Fannie and Freddie bought the support of Rats and were allowed to continue unrestrained. Barney Frank (Rat., Mass), the chair of the House Financial Services Committee, (wrongly, ignorantly, stupidly) described the arrangement with “Fannie Mae and Freddie Mac have played a very useful role in helping to make housing more affordable . . . a mission that this Congress has given them in return for some of the arrangements which are of some benefit to them to focus on affordable housing.”
Obama now criticizes Republicans and deregulation, but along with Rats Frank and Dodd, blocked the only reform proposed - causing and increasing the size of current crisis. Sen. McCain has been pointing to systemic risks and trying to do something about them for years. In contrast, Sen. Obama lined his pocket with their money and helped to block Republican and Fed regulation that would have stopped the insanity. Obama likes Fannie and Freddie so much, he hired their former CEOs who cooked the books and left us taxpayers with the bill while keeping their millions in compensation.
In 2005, the Senate Banking Committee, then under Republican control, adopted a strong reform bill. The bill was the most important piece of financial regulation before Congress in 2005 and 2006. All the Republicans on the Committee supported the bill, and all the Rats voted against it. Mr. McCain endorsed the legislation in a speech on the Senate floor. Mr. Obama, like all other Rats, remained silent.
Rats are blaming the financial crisis on “deregulation.” This is a canard. There has been deregulation in our economy that has produced innovation and lowered consumer prices. The primary “deregulation” in the financial world permitted banks to diversify their risks, which has kept banks relatively stable in this storm.
As a result, U.S. commercial banks have been able to attract more than $100 billion of new capital in the past year to replace most of their subprime-related write-downs.
Deregulation also made possible bank acquisition of Bear Stearns and Merrill Lynch, saving billions in likely resolution costs for taxpayers.

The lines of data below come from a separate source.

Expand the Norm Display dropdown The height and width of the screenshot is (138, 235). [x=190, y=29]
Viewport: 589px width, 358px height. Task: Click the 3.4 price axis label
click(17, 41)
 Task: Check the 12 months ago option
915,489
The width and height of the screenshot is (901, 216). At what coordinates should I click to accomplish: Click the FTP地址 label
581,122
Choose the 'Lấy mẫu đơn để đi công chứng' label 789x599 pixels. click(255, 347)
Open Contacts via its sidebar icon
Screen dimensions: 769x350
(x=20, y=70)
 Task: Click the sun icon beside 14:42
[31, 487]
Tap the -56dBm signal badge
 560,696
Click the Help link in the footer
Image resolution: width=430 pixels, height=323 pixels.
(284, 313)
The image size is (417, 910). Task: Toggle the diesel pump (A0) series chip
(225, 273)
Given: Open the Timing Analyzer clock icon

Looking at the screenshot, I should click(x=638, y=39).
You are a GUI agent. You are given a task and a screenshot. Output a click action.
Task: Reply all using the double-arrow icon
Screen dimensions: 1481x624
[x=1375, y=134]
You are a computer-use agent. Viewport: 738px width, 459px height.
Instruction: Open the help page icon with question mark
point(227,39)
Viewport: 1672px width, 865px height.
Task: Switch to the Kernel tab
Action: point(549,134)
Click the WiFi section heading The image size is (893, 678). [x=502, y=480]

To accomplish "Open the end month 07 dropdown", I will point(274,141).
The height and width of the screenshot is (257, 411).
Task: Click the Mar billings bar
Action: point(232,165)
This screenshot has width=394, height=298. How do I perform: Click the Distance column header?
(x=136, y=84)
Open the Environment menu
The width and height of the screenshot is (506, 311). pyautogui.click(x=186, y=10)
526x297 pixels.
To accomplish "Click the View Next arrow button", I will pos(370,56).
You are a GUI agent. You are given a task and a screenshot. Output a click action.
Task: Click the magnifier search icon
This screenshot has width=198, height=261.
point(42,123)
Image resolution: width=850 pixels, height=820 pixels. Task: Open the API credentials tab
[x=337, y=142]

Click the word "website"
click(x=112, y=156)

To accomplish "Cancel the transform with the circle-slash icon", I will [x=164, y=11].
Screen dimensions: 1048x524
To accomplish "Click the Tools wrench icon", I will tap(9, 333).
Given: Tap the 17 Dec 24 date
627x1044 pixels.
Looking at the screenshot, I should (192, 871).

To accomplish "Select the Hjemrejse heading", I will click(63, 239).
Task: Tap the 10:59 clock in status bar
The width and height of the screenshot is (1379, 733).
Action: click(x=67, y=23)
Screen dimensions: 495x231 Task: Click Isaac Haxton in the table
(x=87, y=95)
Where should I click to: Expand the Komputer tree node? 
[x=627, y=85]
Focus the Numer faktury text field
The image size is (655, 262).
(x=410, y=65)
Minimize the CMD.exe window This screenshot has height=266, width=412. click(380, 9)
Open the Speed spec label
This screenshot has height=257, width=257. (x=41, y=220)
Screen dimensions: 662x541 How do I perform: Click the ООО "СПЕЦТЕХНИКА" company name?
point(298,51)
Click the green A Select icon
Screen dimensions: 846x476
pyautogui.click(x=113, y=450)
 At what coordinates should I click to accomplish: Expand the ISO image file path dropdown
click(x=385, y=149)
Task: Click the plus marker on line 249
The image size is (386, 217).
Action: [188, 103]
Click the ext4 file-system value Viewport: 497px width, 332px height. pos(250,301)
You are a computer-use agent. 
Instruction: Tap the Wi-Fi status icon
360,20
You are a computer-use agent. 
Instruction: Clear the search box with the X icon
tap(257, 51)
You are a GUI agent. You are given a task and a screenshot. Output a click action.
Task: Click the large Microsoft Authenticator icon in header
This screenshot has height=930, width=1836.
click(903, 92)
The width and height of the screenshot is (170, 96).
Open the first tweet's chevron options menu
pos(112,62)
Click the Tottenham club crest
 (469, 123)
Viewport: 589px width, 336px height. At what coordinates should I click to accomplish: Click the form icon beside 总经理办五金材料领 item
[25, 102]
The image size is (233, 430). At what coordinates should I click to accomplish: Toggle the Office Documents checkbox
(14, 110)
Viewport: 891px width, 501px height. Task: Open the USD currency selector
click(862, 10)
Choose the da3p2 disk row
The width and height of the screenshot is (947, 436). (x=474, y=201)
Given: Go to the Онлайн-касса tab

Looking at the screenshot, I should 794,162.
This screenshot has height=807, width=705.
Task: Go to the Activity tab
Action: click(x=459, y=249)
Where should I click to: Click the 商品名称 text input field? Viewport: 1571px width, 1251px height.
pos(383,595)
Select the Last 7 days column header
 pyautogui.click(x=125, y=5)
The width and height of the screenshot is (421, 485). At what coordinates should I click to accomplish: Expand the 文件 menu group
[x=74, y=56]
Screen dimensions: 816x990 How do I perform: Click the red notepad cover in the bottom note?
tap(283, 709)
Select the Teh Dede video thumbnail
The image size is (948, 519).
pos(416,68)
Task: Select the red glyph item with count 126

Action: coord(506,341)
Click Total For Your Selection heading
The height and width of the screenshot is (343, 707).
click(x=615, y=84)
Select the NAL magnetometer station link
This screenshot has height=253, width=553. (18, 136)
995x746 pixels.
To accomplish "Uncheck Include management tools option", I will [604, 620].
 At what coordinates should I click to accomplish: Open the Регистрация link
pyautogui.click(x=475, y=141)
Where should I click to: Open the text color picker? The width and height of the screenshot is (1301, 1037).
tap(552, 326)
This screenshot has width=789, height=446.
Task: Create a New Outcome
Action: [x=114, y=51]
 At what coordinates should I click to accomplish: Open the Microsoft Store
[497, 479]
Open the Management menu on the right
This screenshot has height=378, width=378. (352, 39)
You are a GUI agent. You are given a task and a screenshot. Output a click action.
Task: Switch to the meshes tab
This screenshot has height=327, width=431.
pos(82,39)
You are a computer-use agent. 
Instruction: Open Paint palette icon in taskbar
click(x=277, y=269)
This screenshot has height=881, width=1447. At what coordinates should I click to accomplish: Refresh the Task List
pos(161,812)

If the Rats hadnt blocked the 2005 legislation, the huge growth in junk loans from Fannie and Freddie could not have occurred, and the scale of the meltdown would have been substantially less. The Rats who today blame Republicans on the lack of regulations were the ones who blocked the only legislative effort that could have stopped it. And the deregulation that did occur mitigated bank risk and positioned them to reduce the cost to taxpayers of this mess - caused by Rats.
B-U-M-P everyone’s accusing me
We wrote an article for the Journal of Economic History back in 1991 (actually, Charlie wrote most of it, I just piggybacked), and he's right here.
"Second, recent events highlight the absurdity of the attempt by several pundits to blame recent problems on "financial deregulation." That complaint was aimed at the Financial Modernization Act of 1999, which passed the House by a vote of 362-57 and the Senate by 90-8, yanking the last brick out of the 1933 Glass-Steagall Act's regulatory wall between commercial banks and investment banks.
If it was somehow possible in today's world of global electronic finance to the rebuild such a wall, that would mean J.P. Morgan could not have bought Bear Stearns, Bank of America could not have bought Merrill Lynch, Barclays could not buy most of Lehman, and Goldman Sachs and Morgan Stanley could not become bank holding companies. It is hard to imagine how things would have worked out in that situation, but it surely would not have been an improvement.